Media experts have expressed concern over trauma risks that journalists in Nigeria face.
The experts comprising both print and electronic journalists demanded trauma literacy in journalism curricula to make them informed, responsive and sensitive.
The media experts spoke at a roundtable on ‘Embedding Trauma Literacy in Journalism Training in African: The Road Map’ held at the Nigerian Institute of Journalism (NIJ), Ogba, on Thursday in Lagos.
The event was organised by the Journalism Education and Trauma Research Group (JETREG), Sub-Saharan Africa Research Hub.
The roundtable was anchored by Dele Odunlami, an associate professor and Qasim Akinreti, a former chairman of the Nigeria Union of Journalists (NUJ), Lagos.

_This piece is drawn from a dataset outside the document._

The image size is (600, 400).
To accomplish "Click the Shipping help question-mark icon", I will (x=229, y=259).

The keynote speaker, Ola Ogunyemi of Lincoln University, UK, said journalists were daily exposed to traumatising events that could harm their mental health, hence the need to address the trauma risks.
Mr Ogunyemi also explained that only resilient journalists could cope with the occupational stress and trauma of the modern time.

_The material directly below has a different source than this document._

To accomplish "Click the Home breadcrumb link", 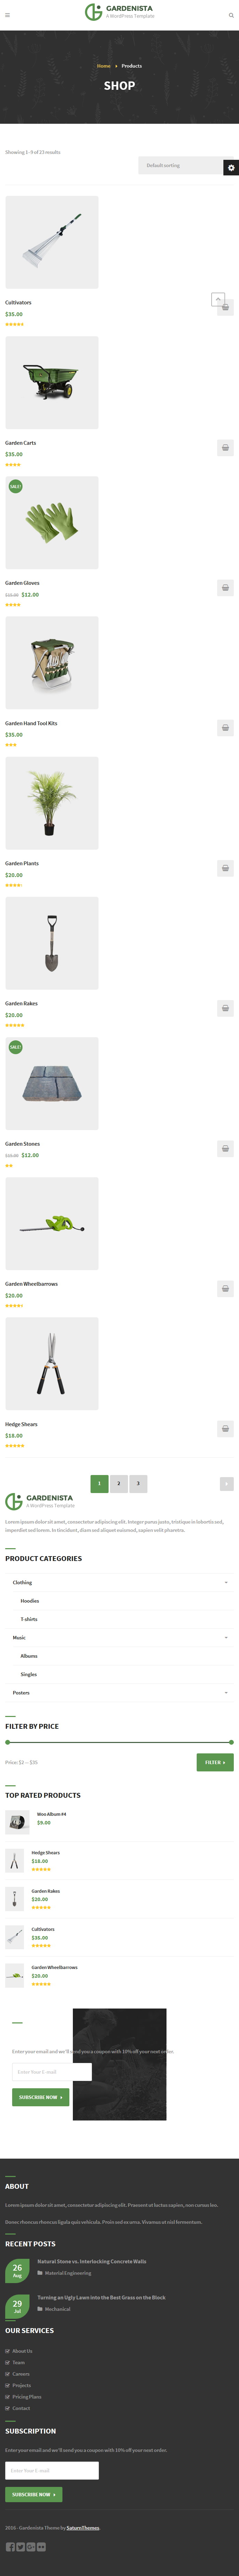I will click(x=103, y=66).
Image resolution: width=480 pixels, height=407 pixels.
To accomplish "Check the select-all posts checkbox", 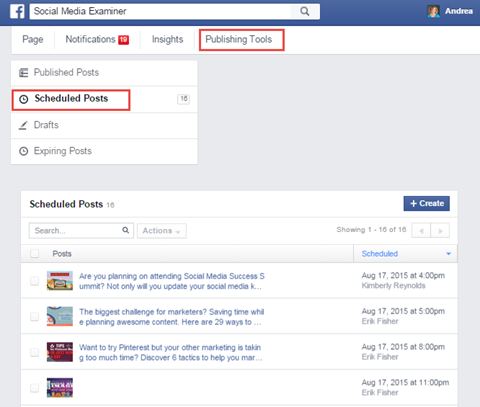I will point(34,254).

According to him, JETREG, with over 250 members, is concerned about the safety of journalists, calling for an embedded trauma literacy in the journalism curriculum.
Mr Ogunyemi said journalists must be equipped to learn how to deal with work stress, depression and fear.

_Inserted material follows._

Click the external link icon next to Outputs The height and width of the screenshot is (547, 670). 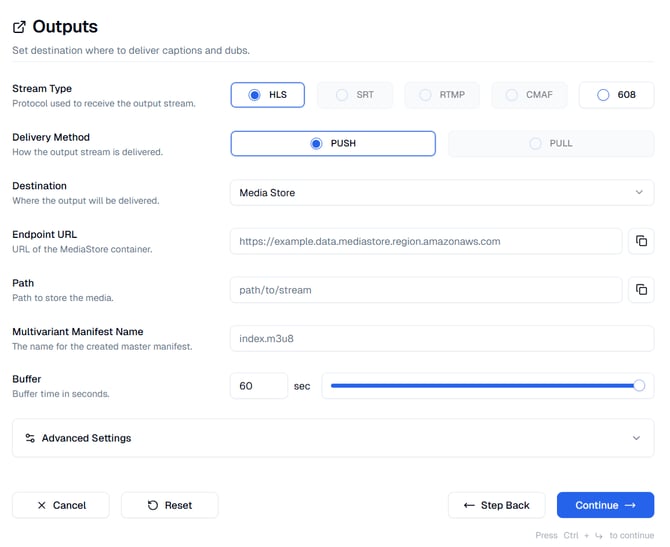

In his remarks, Yemisi Bamgbose, Executive Secretary, Broadcasting Organisation of Nigeria, said there was the need to develop a curriculum on the burnout and trauma of journalists.
“Journalism/media work is categorised as a high strain job,” Mr Bamgbose, a veteran broadcaster, said.
He listed sources of burnout among journalists to include toxic environment comprising poor salary, non-payment of salary, work overload, ownership interference and discrimination, daily commuting on bad roads, insecurity, deadline, lack of motivation and poor employer-employee relationships.
Bamgbose added that what journalists see in the line of duty, including building and road crashes, rituals, could traumatise them.